Wie viel Klima steckt in der Materialwahl? Der neue Verpackungsmonitor der Branchenallianz AVU (Datenteil erhoben von gvm und ifeu Heidelberg, veröffentlicht Ende Juni 2026) liefert eine bemerkenswerte Zahl: Wird bei der Herstellung Recyclingrohstoff statt Primärrohstoff eingesetzt, sinken die Treibhausgasemissionen bei Papier, Pappe und Karton um 70 Prozent.
Die Kernzahlen
- Karton: −70 Prozent Treibhausgas bei der Herstellung aus Recycling- statt Primärrohstoff.
- Kunststoff: nur −48 Prozent im gleichen Vergleich – der Faserkreislauf arbeitet deutlich effizienter.

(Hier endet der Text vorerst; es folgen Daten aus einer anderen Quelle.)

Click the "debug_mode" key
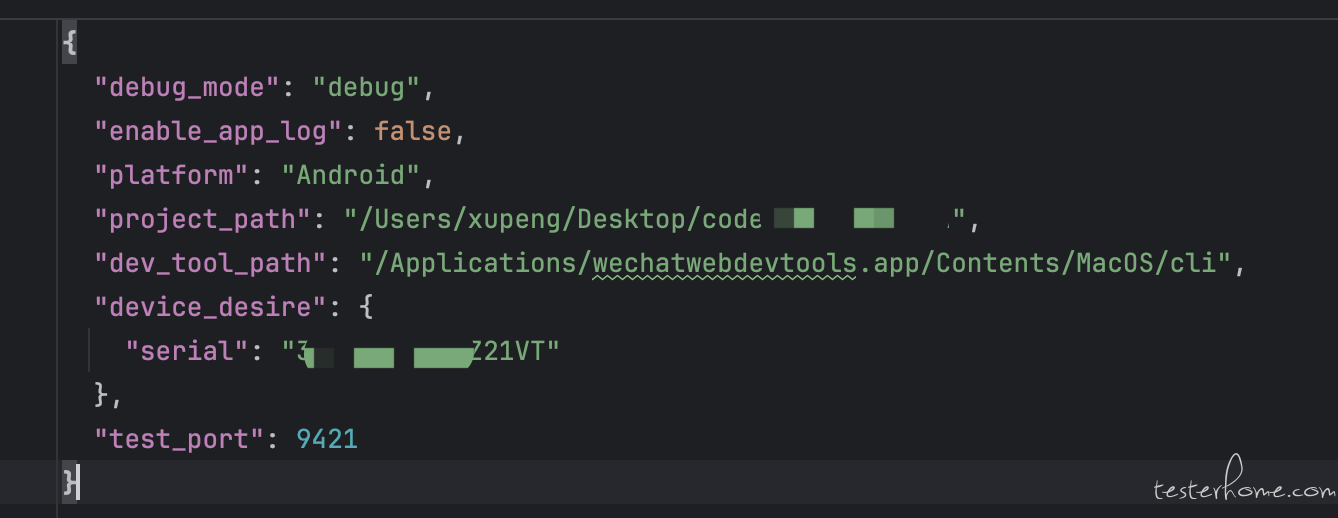This screenshot has width=1338, height=518. point(186,87)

- Andere Materialien wie Aluminium oder Glas sparen ebenfalls stark (z. B. −85 bzw. −82 Prozent) – Karton gehört mit zu den Spitzenwerten.
Und die Kundschaft?
Laut der im Monitor enthaltenen YouGov-Befragung (Mai 2026, über 2.000 Befragte, repräsentativ) sagen vier von zehn, dass sie für nachhaltige Verpackung mehr zahlen würden – bei den 18- bis 24-Jährigen rund 60 Prozent. Das ist geäußerte Zahlungsbereitschaft, kein Kassenbon – aber ein klares Signal, wohin die Erwartung läuft.

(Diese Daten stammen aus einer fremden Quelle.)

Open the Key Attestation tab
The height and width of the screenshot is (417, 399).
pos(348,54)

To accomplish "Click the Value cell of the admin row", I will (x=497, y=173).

Zur Einordnung: Die AVU ist eine Branchenallianz; die Daten stammen von den Instituten gvm und ifeu. Wichtig beim Zitieren: Die 70 Prozent gelten für die Herstellung mit Recycling- statt Primärrohstoff – nicht pauschal für „jeden recycelten Karton“.
Was das für deinen Versand heißt
Recyclingfähiger Karton ist Klimaschutz, den Kunden sehen und zunehmend erwarten. Wer sortenrein und papierbasiert verpackt, hält den Faserkreislauf am Laufen – und hat dafür jetzt eine starke, zitierfähige Zahl.